Mark Russinovich’s “Sysinternals Suite”, which includes the likes of Process Explorer, Process Monitor, Autoruns and TCPView, is one of the most invaluable collections of free tools ever assembled for Windows. Russinovich has just added a new weapon to this already comprehensive arsenal — Sysmon, a command-line program that watches for system events, particularly those associated with malicious behaviour.
Sysmon is similar to Process Monitor, in that it lets you record Windows events in real-time. It’s a great way to observe the actions of applications that aren’t working as they should and even track down nefarious processes.

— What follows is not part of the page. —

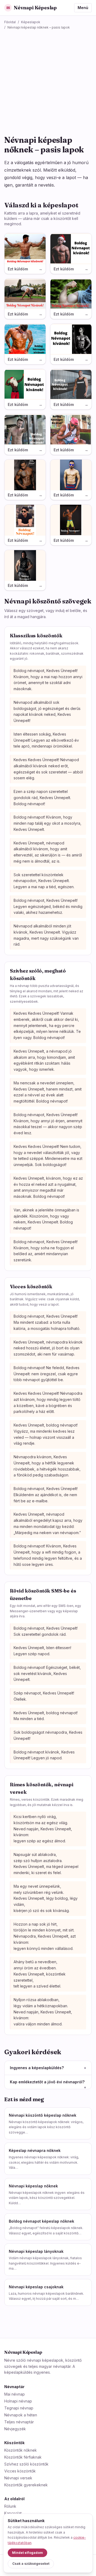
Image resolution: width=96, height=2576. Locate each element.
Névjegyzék (15, 2429)
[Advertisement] (48, 80)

The difference with Sysmon is three-fold — it has no user interface and is instead launched from the command-line, after which it remains active; it can record the hashes of processes, using MD5, SHA1 or SHA256 and it can capture events during boot, where kernel-mode nasties tend to do their work.
To get it running, download the Sysmon ZIP from Microsoft, extract it to a convenient folder, crack open a terminal in that directory and type the following:
sysmon –i -accepteula –h md5 –n
This will install Sysmon as a resident program, monitoring network connections and creating hashes of new processes. You can replace “md5” with “sha256” or “sha1”, with the last of these being the default and more than good enough to avoid collisions.
Sysmon can also tell when a file has had its creation timestamp modified and in some cases, determine its actual creation date. As the tool’s page points out, this is common behaviour for a trojan or virus when it overwrites a system file and attempts to hide itself.